**TEXTE FOURNI**

::::::::

TRIUMPH SPITFIRE (1962 - 1980)
ROADSTER SPIRIT
Véritable icône de la production automobile anglaise, la Triumph Spitfire a démocratisé le petit roadster populaire par de là les frontières et les continents. Irrésistiblement 60's, la petite Spit' reçoit le nom du plus prestigieux des avions de chasse de la Royal Air Force pour partir à la conquête de l'Europe et des USA...
Texte :
Sébastien DUPUIS
Photos : Bahman Cars
La Triumph Spitfire est née de la volonté du groupe Standard-Triumph de prendre une part plus importante du festin que représente le marché des voitures de sport aux USA. Jaguar, MG et Austin Healey et Triumph exportent en effet par cargos entiers leur production outre-atlantique mais ces modèles qui font rêver l'Europe sont aussi trop chers pour une majorité d'acheteurs. Aussi, lorsque l'Austin-Healey Sprite et la MG Midget inaugurent le créneau des roadsters populaires à la fin des années 50, le succès est immédiat. L'idée de Triumph d'exploiter la même recette en développant un petit roadster à bas coût ne met donc pas longtemps à germer pour donner une descendance à la vieillissante TR3.
PRESENTATION
C'est au designer italien Michelotti que revient la tâche d'imaginer le futur petit roadster de Triumph. En 1959, alors que le groupe Standard-Triumph est créé, un premier prototype est réalisé. Mais finalement, le projet est remisé dans un coin de l'usine car Triumph est alors en grandes difficultés financières. Lorsque Leyland Motors prend finalement le contrôle de Standard-Triumph en 1961, le projet avorté est rapidement remis en chantier pour donner naissance à la Spitfire 4 (pour 4 cylindres) dès le salon de Londres 1962.
Par rapport au prototype, le modèle de série diffère très légèrement, avec deux demi-pare-choc dans les angles à l'arrière au lieu d'un bloc entier. Sur un châssis raccourci de Herald, la Spitfire est construite avec une carrosserie en acier boulonnée. Immédiatement, elle séduit le public avec ses lignes dynamiques et fluides. Contrairement aux Sprite et Midget qui se contentent de déflecteurs latéraux, la Spitfire rompt avec la tradition du roadster classique en s'équipant de vitres latérales coulissantes. L'autre particularité de la Triumph Spitfire est d'offrir une partie avant d'un seul bloc (capot+ailes) permettant un accès très large au moteur. En ces temps là, il n'est en effet pas rare de devoir soulever le capot. par ailleurs, ce trait de style emprunté à la Jaguar type E confère un surplus de prestige à la Spitfire.

::::::::

**CONSIGNES**
A. Répondez aux questions suivantes à partir de l'article sur la Triumph Spitfire :
(i) À qui revient la tâche d'imaginer le futur petit roadster de Triumph ?
(ii) Sur quel châssis la Spitfire est-elle construite ?
(iii) À quel salon la Spitfire 4 voit-elle le jour ?
B. Recopiez le passage de l'article sur la Triumph Spitfire compris entre « ROADSTER SPIRIT » et « et des USA... », inclus, en renommant « Royal Air Force » en « RAF ».
C. D'après l'article sur la Triumph Spitfire, pourquoi le projet du premier prototype a-t-il été remisé dans un coin de l'usine ? Répondez en une à trois phrases.

**DOCUMENTS FOURNIS**
::::::::

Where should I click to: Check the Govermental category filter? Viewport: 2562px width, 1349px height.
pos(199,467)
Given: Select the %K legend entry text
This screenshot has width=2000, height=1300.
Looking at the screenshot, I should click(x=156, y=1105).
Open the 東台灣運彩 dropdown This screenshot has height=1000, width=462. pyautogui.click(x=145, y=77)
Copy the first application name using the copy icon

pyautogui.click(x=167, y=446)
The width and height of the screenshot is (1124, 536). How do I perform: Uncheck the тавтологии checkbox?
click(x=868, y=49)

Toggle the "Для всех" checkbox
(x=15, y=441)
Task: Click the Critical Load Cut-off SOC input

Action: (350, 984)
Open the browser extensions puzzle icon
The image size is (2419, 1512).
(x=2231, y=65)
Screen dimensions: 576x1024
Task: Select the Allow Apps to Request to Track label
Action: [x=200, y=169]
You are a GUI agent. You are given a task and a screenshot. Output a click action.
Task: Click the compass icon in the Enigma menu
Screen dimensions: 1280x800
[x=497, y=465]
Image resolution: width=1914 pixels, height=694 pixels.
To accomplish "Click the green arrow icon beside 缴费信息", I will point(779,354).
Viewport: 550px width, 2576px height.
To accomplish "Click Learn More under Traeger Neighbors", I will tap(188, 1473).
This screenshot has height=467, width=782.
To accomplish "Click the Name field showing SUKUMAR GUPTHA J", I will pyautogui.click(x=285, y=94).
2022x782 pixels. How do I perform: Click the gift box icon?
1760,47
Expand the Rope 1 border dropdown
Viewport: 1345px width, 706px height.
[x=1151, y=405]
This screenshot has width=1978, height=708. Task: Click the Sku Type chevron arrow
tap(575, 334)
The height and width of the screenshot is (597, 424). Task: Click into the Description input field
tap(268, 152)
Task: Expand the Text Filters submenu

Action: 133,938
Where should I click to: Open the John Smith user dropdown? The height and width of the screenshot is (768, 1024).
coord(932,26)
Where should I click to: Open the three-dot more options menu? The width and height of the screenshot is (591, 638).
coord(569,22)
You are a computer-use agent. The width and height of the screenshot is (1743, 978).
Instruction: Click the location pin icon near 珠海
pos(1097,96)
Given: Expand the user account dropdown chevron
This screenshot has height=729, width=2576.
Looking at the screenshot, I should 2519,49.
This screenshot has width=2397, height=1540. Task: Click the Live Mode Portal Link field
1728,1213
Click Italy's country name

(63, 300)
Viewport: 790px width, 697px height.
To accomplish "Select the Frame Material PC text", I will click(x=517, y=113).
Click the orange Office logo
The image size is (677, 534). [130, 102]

::::::::

**CORRIGÉ DES EXERCICES**
A.
(i) Au designer italien Michelotti.
(ii) Sur un châssis raccourci de Herald.
(iii) Au salon de Londres 1962.

B.
ROADSTER SPIRIT
Véritable icône de la production automobile anglaise, la Triumph Spitfire a démocratisé le petit roadster populaire par de là les frontières et les continents. Irrésistiblement 60's, la petite Spit' reçoit le nom du plus prestigieux des avions de chasse de la RAF pour partir à la conquête de l'Europe et des USA...

C. Le projet a été remisé parce que Triumph connaissait alors de grandes difficultés financières. Il a été remis en chantier lorsque Leyland Motors a pris le contrôle de Standard-Triumph en 1961.